One of my personal favourite places in Kolkata is the Siddeshwari Kalibari. It is easiest accessible from Shyambazar metro, a walking distance after you get down at Rajballav para which is a 5-minute bus ride from the metro station.
It is a part of the seven famous kaalibaris of Kolkata, the other 6 of which are – Dakshineshwar, Kalighat, Lake kaalibari, Thantania kaalibari, Shyambazar kaalibari and Firingee kaalibari.

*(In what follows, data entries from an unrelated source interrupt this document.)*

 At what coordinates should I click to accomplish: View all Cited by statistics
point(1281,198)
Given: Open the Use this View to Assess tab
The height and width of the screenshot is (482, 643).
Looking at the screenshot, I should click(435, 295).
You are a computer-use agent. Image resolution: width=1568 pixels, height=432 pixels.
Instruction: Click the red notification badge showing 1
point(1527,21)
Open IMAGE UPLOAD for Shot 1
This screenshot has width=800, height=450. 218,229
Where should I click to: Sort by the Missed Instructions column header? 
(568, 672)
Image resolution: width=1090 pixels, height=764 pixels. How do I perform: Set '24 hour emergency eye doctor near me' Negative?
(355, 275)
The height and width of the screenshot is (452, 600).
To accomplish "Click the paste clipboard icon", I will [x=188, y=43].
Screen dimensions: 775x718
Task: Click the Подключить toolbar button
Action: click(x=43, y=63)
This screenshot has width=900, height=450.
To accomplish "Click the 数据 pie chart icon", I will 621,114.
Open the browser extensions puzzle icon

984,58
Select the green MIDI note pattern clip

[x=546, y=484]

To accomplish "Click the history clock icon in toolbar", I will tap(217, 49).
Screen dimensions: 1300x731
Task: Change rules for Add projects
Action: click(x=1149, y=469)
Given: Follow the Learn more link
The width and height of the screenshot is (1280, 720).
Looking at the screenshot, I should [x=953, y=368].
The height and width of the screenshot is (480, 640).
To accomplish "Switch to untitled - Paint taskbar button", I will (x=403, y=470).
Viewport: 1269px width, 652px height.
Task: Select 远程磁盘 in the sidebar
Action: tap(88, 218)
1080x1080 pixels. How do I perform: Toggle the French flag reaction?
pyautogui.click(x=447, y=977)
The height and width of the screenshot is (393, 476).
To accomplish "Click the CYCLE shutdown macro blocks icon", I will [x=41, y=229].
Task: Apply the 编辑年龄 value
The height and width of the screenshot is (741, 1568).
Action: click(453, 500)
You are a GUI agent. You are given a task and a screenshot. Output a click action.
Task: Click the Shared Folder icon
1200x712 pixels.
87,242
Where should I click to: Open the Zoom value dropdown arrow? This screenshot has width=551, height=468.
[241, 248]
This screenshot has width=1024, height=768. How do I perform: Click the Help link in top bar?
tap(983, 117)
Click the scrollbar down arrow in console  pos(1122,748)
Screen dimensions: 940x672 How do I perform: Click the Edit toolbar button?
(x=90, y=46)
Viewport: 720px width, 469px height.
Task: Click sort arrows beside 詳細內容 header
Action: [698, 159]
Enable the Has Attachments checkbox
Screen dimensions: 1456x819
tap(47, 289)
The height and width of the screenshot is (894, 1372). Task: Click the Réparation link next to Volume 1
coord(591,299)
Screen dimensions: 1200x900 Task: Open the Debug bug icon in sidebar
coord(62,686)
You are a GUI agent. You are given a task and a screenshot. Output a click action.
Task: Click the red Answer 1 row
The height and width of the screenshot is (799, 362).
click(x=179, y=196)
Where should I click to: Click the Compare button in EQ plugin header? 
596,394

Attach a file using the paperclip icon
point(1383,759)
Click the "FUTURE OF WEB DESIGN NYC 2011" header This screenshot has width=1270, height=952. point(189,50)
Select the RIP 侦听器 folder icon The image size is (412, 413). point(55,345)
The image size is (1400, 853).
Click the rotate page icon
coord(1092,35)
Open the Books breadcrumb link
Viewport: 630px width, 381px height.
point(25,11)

Quoting from https://debolinabhattacharya.wordpress.com/2014/02/22/kolkatas-ginni-siddheshwari-kali/ about the origin of this temple:
“A Kali worshipper, living in the Himalayas, had a dream in which the goddess instructed him to find a Shakti Peeth south of where he lived. He, thus, came looking for the Peeth in Bengal. Originally, the river Adiganga (the old course of Ganges) flowed through the (now) Kumartoli area. Dense jungles greeted the river on its banks. These areas were filled with dacoits. While travelling through this area, the devotee came across a place where there were many bones. Upon closer inspection, he found that it was a place where ‘bali’ (sacrifice) was done by the dacoits of the area who worshipped their deity, goddess Kali. Thinking this to be the Shakti Peeth that he had been told of, he worshipped there day and night.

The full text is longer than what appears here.